We also agree with Judge Chang's view that the tip was not necessarily too good to be true. He pointed to the discrepancy about the occupants' ages as illustrating that the tip was not perfect. Judge Chang stated that the jury could have plausibly concluded that "the tipster in fact was someone with some familiarity with Galvan or Luna" or that "there was indeed a tipster who saw another truck matching the same details, and that Galvan was in the wrong place at the wrong time." According to Judge Chang, a person familiar with the truck and with Luna or Galvan's work schedule would have been able to provide all of the information in the tip. The hay sat in the truck for four days, allowing ample time for someone to observe it, and anyone who had seen the truck would have been able to describe it to police. The tip could have been provided by someone who mistook the hay for marijuana or by someone who knew that it was hay but wanted Luna or Galvan arrested. Thus, Judge Chang properly concluded that the jury's verdict rests on plausible theories of the evidence presented.

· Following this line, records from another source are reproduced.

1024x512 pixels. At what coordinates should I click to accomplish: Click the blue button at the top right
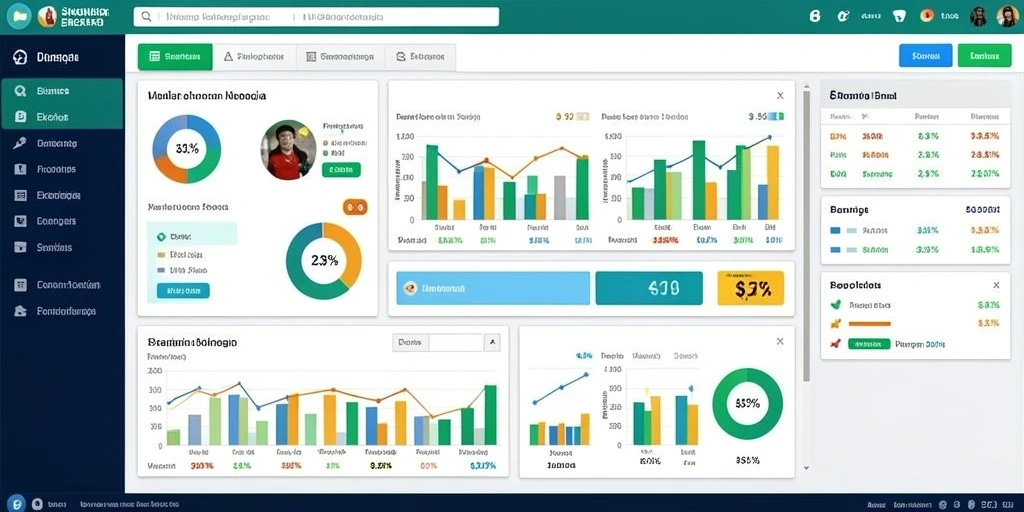925,56
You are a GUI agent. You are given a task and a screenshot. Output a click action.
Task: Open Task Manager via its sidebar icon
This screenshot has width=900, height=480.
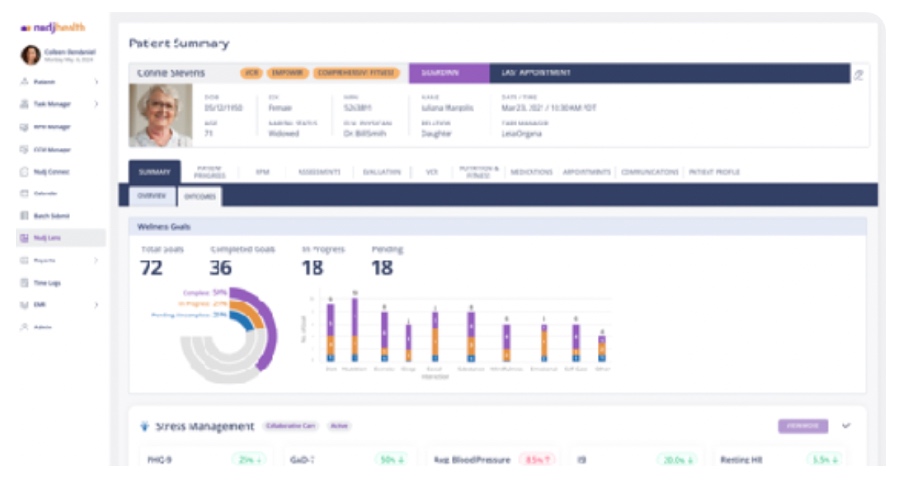pos(23,104)
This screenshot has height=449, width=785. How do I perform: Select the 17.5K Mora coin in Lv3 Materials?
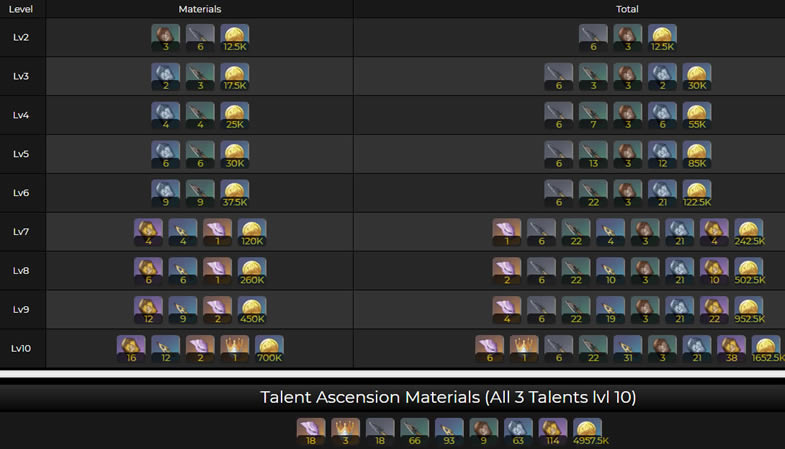(235, 77)
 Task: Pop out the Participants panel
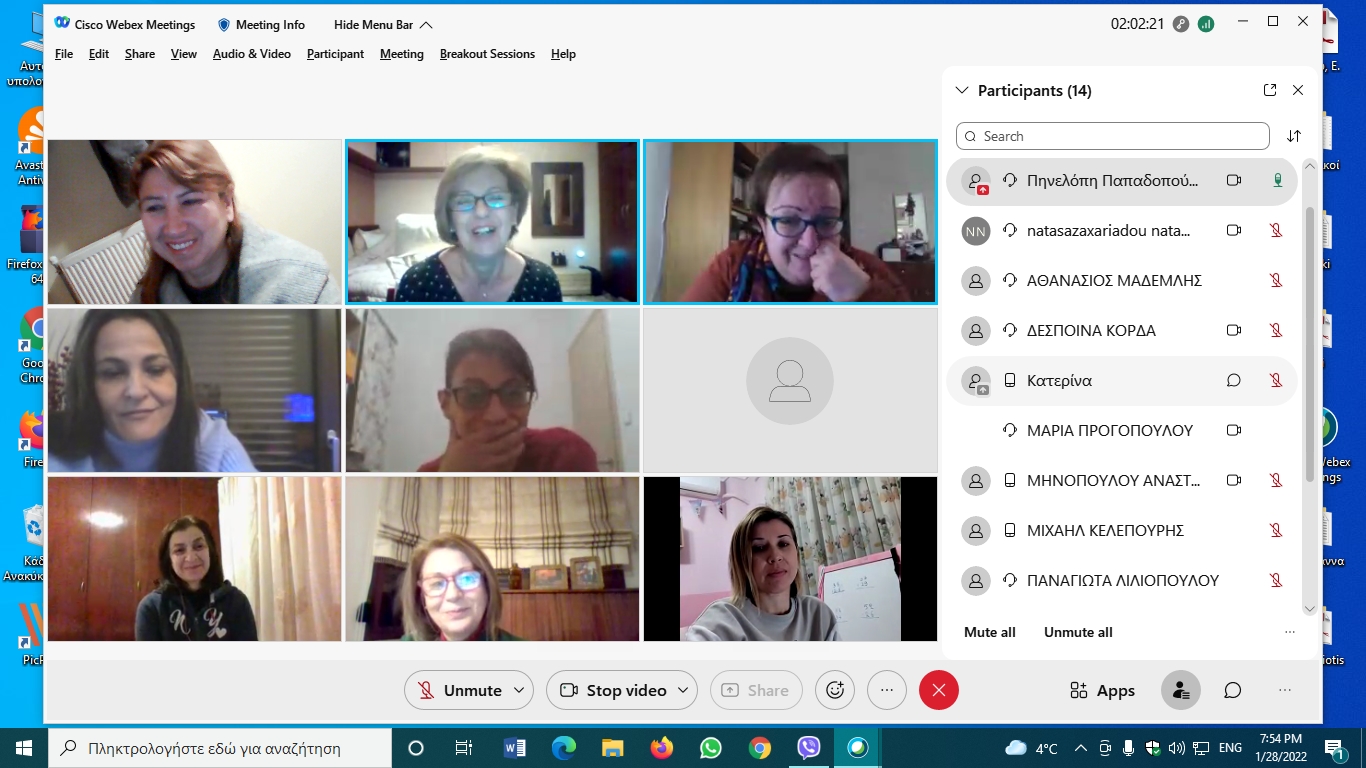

Judge Chang acknowledged that portions of the testimony were inconsistent or conflicting, but he reasoned that "[t]he jury heard all of the conflicting and inconsistent testimony, bad memories and impeachment and all, and then did precisely what it is called upon to do, which is make a credibility determination that was not manifestly outweighed by other evidence." Judge Chang further explained that the jury could have attributed the inconsistencies to "the passage of time and the fading of memories." Judge Chang did not abuse his discretion by deferring to the jury's
Our task is not to determine whether Officer Lucas fabricated the anonymous tip but rather to determine whether Judge Chang abused his discretion in concluding that the jury's verdict was not contrary to the manifest weight of the evidence.
For the foregoing reasons, we AFFIRM the district court's decision to reconsider the motion for a new trial and reinstate the jury's verdict.